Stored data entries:
.....

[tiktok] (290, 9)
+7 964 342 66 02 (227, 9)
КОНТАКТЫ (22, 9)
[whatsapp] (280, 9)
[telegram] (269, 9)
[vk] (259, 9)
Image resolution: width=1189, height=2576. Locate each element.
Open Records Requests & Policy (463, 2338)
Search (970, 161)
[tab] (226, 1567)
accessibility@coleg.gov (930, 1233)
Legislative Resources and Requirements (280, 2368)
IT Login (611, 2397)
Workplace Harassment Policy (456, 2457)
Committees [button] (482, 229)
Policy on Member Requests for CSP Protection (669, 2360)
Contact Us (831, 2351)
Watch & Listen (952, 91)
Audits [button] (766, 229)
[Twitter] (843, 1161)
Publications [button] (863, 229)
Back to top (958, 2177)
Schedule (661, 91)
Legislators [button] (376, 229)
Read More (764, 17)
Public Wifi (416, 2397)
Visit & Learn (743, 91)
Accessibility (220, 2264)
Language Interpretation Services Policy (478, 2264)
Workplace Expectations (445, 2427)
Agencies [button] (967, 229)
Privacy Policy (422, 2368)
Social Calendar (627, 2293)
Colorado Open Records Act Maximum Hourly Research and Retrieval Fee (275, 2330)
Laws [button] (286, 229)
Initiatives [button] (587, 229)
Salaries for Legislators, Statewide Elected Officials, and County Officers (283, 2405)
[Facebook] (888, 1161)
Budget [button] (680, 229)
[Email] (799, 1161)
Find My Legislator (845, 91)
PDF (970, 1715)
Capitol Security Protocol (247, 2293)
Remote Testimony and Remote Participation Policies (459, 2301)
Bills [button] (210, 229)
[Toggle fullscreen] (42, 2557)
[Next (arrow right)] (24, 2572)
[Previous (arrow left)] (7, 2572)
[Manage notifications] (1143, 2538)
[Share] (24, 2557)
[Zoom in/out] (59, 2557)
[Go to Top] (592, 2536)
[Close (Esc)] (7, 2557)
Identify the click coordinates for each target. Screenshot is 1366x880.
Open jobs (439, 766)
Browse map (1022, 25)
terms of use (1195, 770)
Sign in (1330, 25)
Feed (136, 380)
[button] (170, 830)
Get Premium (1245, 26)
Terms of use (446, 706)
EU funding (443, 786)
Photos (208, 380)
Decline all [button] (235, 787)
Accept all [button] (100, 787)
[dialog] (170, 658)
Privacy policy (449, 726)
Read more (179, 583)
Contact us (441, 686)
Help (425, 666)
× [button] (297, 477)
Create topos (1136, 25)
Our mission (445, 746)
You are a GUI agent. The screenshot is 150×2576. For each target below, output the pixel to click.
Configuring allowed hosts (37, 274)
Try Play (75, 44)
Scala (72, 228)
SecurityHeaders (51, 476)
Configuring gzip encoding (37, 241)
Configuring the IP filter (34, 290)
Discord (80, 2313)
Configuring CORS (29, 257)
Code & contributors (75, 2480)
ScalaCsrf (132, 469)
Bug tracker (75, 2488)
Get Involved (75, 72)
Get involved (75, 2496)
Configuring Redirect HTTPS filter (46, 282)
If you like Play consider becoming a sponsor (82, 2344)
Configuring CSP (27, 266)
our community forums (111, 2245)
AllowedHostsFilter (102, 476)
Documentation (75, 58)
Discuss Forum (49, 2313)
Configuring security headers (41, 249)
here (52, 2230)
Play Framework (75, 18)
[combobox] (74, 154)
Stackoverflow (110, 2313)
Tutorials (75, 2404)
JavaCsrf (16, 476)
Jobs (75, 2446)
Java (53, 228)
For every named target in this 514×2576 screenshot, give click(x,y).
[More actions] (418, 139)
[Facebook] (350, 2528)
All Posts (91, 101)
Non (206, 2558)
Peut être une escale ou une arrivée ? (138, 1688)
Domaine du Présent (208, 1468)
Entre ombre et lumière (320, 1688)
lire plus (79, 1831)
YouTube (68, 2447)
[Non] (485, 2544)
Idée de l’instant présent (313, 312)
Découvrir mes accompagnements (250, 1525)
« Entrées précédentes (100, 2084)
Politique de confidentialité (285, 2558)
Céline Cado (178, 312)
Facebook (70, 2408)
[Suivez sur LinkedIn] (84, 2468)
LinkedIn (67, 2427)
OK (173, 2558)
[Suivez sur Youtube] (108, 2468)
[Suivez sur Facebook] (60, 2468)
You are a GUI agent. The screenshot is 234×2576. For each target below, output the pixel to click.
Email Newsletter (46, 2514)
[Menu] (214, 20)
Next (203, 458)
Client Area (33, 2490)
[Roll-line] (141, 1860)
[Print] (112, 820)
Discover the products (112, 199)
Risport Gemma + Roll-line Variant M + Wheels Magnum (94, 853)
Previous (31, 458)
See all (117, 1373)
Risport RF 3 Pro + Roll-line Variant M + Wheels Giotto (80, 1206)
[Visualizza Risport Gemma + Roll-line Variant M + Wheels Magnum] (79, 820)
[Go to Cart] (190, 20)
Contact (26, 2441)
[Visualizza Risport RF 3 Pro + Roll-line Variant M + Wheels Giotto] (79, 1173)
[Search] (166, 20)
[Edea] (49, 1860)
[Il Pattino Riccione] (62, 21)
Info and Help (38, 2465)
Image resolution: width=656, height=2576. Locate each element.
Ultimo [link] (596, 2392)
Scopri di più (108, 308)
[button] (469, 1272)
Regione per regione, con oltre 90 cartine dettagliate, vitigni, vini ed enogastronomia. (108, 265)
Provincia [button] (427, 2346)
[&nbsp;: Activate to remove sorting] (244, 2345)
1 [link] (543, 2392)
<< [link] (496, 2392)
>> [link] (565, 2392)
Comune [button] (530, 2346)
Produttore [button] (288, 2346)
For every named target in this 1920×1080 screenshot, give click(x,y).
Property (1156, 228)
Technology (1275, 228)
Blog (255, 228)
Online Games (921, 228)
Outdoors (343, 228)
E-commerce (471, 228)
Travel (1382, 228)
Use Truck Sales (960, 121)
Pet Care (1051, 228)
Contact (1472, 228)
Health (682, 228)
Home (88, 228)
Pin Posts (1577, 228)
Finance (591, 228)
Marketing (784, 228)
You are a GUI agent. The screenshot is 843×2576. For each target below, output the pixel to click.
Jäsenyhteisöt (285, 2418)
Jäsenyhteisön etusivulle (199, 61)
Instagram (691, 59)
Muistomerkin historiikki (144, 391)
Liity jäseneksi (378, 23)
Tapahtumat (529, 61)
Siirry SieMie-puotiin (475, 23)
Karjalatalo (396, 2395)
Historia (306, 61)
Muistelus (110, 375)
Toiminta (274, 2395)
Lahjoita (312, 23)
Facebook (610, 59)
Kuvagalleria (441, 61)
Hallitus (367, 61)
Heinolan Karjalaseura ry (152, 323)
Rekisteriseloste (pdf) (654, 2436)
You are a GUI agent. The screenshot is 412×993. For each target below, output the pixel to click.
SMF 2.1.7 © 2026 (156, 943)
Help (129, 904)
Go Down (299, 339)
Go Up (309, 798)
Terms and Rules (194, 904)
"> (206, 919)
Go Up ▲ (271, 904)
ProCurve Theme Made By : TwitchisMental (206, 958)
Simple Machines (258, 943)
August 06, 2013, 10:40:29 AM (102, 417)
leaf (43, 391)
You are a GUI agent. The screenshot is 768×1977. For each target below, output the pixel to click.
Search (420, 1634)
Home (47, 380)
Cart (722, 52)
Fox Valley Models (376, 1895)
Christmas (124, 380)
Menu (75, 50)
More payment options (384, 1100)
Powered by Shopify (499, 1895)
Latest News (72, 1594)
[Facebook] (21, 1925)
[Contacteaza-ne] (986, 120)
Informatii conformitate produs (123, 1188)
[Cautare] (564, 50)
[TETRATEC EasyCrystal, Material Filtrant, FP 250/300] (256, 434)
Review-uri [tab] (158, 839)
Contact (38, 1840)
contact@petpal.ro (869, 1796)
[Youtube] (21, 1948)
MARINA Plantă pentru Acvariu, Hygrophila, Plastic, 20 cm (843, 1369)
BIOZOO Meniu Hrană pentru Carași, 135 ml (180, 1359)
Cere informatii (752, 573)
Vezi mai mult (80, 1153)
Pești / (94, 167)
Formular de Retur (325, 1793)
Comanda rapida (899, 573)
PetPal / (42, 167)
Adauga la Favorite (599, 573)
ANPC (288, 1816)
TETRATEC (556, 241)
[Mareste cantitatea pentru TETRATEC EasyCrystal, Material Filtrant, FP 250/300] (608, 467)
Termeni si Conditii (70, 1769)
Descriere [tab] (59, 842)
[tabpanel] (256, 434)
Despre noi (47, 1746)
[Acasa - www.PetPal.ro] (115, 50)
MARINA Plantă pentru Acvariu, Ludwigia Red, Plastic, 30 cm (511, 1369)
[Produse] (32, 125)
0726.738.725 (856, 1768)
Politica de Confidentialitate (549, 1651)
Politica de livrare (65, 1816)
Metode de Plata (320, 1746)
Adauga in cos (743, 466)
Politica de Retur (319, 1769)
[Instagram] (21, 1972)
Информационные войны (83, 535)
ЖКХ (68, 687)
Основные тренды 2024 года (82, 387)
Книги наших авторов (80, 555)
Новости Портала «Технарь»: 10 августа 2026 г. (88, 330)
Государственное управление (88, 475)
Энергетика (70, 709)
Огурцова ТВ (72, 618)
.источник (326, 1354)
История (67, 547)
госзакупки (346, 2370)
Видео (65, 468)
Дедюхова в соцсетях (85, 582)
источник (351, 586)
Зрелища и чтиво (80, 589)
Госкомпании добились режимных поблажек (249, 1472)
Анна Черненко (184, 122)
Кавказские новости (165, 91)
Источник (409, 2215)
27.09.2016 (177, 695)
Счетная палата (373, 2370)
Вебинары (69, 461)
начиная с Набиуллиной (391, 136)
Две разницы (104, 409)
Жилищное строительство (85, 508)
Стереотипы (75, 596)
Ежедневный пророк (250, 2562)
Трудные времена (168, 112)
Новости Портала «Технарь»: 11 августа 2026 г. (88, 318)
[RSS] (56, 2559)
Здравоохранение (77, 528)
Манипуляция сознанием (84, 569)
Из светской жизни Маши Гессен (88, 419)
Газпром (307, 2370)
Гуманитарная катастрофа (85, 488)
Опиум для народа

.....

## Required action
Retype only the lines above between the line with "Metode de Plata (320, 1746)" and the line with "История (67, 547)", counting those two lines as well, and keep every character as it is.

## Solution
Metode de Plata (320, 1746)
Adauga in cos (743, 466)
Politica de Retur (319, 1769)
[Instagram] (21, 1972)
Информационные войны (83, 535)
ЖКХ (68, 687)
Основные тренды 2024 года (82, 387)
Книги наших авторов (80, 555)
Новости Портала «Технарь»: 10 августа 2026 г. (88, 330)
Государственное управление (88, 475)
Энергетика (70, 709)
Огурцова ТВ (72, 618)
.источник (326, 1354)
История (67, 547)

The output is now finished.